Он сразу понял, что речь идет про высшие эшелоны власти, именно те, про которые я так запанибратски пишу, и ему там нечего ловить. Все очень непонятно и опасно, смысла вписываться с каким-то подростком в эти провластные темы ему лично нет никакого. А с всевидящим, типа, подростком так тем более, это вообще попадалово конкретное.

Такая тема уже верой в бога попахивает, что совсем нехорошо.

«С тебе взятки гладки, ты еще комсомолец-школьник, а меня навернут так, что на всю жизнь хватит.»

«И Романову я звонить не стану, не совсем еще из ума выжил.»

«Как только скажу, что пришел школьник и хочет предсказать будущее, так сразу же потеряю должность! А я к ней столько времени шел! Еще и на первого секретаря попаду!»

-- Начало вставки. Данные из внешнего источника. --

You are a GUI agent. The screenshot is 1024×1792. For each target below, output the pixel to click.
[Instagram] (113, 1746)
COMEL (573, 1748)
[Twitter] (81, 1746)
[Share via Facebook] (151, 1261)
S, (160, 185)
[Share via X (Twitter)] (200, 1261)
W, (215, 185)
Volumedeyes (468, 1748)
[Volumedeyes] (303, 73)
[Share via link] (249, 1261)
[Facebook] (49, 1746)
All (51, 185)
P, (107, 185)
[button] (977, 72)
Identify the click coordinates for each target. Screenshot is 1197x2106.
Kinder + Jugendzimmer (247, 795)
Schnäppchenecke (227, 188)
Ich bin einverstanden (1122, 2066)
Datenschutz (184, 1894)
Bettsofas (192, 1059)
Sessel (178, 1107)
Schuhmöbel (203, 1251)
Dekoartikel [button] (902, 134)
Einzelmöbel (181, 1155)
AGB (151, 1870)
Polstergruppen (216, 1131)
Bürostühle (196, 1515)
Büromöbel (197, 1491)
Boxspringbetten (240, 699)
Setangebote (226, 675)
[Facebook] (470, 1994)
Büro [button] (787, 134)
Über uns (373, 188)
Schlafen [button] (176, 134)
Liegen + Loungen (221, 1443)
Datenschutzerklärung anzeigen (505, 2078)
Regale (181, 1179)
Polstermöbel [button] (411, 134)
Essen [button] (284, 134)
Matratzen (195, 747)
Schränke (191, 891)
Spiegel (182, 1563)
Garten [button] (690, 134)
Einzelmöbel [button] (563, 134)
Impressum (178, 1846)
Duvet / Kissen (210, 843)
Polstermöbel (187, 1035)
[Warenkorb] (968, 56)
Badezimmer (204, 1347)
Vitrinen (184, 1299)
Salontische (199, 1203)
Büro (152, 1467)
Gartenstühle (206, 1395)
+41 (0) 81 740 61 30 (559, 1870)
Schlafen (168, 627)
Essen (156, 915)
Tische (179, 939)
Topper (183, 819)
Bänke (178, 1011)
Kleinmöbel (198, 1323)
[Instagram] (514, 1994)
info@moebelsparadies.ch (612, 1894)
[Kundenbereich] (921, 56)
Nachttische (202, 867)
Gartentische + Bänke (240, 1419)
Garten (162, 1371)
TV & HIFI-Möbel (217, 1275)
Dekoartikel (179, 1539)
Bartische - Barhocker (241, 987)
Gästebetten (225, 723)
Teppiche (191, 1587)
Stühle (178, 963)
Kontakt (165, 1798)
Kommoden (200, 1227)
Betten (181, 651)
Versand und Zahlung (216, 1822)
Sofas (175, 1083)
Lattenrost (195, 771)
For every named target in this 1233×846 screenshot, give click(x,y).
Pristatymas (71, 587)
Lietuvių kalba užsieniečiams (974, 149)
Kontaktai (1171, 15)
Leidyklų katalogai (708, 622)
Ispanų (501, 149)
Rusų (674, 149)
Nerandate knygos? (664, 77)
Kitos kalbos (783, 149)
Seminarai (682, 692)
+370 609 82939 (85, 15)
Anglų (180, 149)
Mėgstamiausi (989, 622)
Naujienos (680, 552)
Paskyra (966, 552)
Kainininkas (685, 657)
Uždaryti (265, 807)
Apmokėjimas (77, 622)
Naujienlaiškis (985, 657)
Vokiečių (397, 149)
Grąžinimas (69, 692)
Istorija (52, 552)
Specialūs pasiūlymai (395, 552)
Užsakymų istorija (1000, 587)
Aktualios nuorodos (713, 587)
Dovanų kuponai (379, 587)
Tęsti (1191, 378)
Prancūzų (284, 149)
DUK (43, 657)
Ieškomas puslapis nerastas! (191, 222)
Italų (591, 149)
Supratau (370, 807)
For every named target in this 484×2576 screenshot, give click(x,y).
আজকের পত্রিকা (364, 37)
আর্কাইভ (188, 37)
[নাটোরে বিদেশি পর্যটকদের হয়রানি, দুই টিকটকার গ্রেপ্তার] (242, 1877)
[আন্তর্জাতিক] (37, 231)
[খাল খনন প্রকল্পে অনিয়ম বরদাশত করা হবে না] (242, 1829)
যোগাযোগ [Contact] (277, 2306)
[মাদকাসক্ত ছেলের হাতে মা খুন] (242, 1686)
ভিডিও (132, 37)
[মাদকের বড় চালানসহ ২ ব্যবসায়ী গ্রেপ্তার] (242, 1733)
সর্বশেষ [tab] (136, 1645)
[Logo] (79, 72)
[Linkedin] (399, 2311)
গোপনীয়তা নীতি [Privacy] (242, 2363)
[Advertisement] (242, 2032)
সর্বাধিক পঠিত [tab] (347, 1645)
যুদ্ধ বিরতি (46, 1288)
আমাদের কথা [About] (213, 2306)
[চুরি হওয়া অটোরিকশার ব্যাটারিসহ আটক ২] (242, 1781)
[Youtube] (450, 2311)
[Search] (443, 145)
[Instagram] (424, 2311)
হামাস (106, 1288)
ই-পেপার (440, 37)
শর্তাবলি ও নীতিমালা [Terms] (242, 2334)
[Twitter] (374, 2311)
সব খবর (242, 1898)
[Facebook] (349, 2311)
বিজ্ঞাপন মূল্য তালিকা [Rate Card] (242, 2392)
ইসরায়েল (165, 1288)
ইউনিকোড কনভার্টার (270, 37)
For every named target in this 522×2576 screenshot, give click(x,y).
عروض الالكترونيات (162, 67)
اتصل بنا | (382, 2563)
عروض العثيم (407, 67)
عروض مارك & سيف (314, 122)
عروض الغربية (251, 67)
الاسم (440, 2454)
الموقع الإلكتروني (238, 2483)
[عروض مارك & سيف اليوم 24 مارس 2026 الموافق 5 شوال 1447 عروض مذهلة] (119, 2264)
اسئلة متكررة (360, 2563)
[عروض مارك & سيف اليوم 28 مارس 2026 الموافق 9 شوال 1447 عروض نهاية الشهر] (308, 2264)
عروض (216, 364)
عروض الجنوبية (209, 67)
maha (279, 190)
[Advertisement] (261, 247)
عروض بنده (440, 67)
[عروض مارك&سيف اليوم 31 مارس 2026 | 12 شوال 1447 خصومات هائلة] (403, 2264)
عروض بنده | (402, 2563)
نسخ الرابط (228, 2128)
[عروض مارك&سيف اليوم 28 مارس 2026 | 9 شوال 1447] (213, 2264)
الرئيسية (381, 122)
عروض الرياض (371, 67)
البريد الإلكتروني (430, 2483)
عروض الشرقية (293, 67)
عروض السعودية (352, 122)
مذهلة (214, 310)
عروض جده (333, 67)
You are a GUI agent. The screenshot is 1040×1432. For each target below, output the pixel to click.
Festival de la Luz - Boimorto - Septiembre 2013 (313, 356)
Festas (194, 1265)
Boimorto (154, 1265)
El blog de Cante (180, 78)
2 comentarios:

Это я читаю в его взгляде, когда он прочитал записку, никак вообще не отреагировал, аккуратно свернул ее и тут же убрал в стол.

Обсуждать тоже ничего не хочет, понимает, куда такие темы могут привести.

Ну, что тут скажешь, человек все понимает, пусть даже не высказывает лично мне никакого недоверия, но влезать в эту мутную тему не станет.

Я бы на его месте не стал. И ведь это он еще не знает, что меня сейчас ведет КГБ!

Тут и его секретарша заглянула в кабинет, держа в одной руке полную тарелку сдобы из столовой.

— Виктория Иннокентьевна, проводите комсомольца из моего кабинета в райком комсомола! Ему уже пора! Это — не обсуждается! — прикрикнул он, заметив, что я хочу что-то возразить.

Вот тебе и весь ответ на продемонстрированное тайное знание. Ползучий бюрократизм, как говорил классик!!!

Возразить мне особо нечего, упрашивать дальше засовывать голову в капкан кого-то постороннего я не имею права. Мужик сразу все понял и отказался влезать в непонятную ситуацию с высшими чинами партийной иерархии.

Так что под строгим присмотром тетеньки-цербера меня отвели на третий этаж, где открыли задвинутую на настоящий засов дверь и отправили гулять в помещения райкома комсомола.

«Типа, сами разбирайтесь со своим забравшимся не туда малолеткой.»

Да, не получилось сразу ничего, да и не могло получиться, как мне кажется. Отрывать известного своей авторитарностью начальника Ленинграда и всей области от всегда важного дела только потому, что какой-то непонятный подросток что-то там знает — дураков совсем нет.

— Партбилет на стол и на завод! — скомандует товарищ Романов.

Вот с Горбачевым, наверно, его непосредственный подчиненный мог бы попробовать связаться, все же он заметно мягче и человечнее по внешнему виду и общению. Но, не с Григорием Романовым, это точно нет.

И первого секретаря товарищ Иванов наотрез отказался привлекать по знакомству. Выпроводил меня с явным облегчением и записку сейчас, наверно, уничтожит от греха подальше.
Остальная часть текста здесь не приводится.